• _Consigne_
D'après la chronique sur HADOUK qui suit, pourquoi l'image d'une « dernière ligne droite » ne convient-elle pas tout à fait au Concile des oiseaux ?

• _Extrait à lire_
====

HADOUK – Le Concile des oiseaux
(Continuo Musique)
Ce coup-ci, c’est la der des der. Il faut savoir achever une histoire, et cet album se présente comme la conclusion – et peut-être même la table des matières – de celle de HADOUK, l’entité créée par deux amis de longue date, Didier MALHERBE et Loy EHRLICH, dont les parcours musicaux sont passés par moult sentiers de traverse, du rock psychédélique (GONG pour le premier, CRIUM DELIRIUM pour le second) aux musiques du monde (l’Inde pour MALHERBE, l’Afrique pour EHRLICH). L’histoire de HADOUK se sera déroulée sur quasiment trois décennies et s’est écrite au fil de dix chapitres discographiques (sept CD albums studio, deux albums live et deux DVD). C’est un fort bel exploit en vérité pour une cellule musicale qui a fait du pèlerinage sonore utopiste son cheval de bataille, et qui aura sillonné durant tout ce temps les sentiers les plus luxuriants entre ces deux points cardinaux que sont le jazz et la world fusion.
Le Concile des oiseaux pourrait donc être considéré comme une dernière ligne droite avant la ligne d’arrivée, à ceci près que l’image de la ligne droite est par trop rigide pour rendre compte de l’univers sonore dessiné par HADOUK, qui privilégie avant tout les sinuosités venteuses, les volutes serpentines, les spirales brumeuses et les circonvolutions songeuses, de même que les ondulations clapoteuses, les flots végétalisés et les envolées mutines. C’est dans le mouvement aussi feutré qu’enluminé que HADOUK s’est épanoui durant ses « trente glorieuses », et qu’il a dessiné sa carte géo-musicale aux contours en forme de flux et de reflux plutôt que de poste-frontières fixes.
HADOUK a toujours révélé une nature volatile, et il en fournit une nouvelle preuve en intitulant son dixième album le Concile des oiseaux, en écho à une composition de son tout premier album éponyme, Bal des oiseaux. Et parce que, comme on l’a dit, le monde de HADOUK est moins fait de lignes droites que de courbes, le Concile des oiseaux boucle la boucle en s’adjoignant à titre complémentaire cette première borne discographique datée de 1996, adéquatement réintitulée pour l’occasion le Bal des oiseaux.

====

• _Données fournies_
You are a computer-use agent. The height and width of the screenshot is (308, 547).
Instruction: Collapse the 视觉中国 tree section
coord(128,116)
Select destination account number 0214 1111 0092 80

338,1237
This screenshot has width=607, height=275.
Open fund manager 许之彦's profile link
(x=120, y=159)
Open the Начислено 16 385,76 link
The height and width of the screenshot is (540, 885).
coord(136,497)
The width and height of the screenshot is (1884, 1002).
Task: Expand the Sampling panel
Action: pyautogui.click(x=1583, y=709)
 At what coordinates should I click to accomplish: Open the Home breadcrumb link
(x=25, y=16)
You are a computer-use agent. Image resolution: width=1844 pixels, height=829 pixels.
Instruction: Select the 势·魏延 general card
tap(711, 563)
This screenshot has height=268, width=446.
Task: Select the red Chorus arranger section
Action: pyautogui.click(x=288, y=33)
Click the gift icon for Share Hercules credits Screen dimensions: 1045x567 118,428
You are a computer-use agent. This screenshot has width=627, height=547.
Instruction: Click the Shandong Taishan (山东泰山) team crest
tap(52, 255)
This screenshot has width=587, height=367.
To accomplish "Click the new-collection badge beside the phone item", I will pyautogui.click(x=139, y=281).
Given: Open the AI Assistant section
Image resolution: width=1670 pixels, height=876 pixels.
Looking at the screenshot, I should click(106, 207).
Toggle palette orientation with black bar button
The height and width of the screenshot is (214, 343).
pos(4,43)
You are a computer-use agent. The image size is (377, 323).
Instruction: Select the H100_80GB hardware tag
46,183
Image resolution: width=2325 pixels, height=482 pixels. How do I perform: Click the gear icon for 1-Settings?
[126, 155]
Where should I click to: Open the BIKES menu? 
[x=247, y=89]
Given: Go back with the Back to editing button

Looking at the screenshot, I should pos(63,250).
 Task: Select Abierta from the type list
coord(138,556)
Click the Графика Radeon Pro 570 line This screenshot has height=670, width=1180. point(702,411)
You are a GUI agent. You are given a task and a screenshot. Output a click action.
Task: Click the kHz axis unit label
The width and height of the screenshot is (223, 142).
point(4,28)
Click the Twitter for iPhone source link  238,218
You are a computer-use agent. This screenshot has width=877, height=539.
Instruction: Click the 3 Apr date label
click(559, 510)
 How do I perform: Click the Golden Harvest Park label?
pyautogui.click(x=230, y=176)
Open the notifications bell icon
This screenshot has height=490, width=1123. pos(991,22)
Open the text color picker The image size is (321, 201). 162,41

====

• _Solution proposée_
Cette image est trop rigide pour rendre compte de l'univers sonore de HADOUK. Le groupe privilégie avant tout les sinuosités venteuses, les volutes serpentines, les spirales brumeuses et les circonvolutions songeuses, ainsi que les ondulations clapoteuses, les flots végétalisés et les envolées mutines, et non les lignes droites.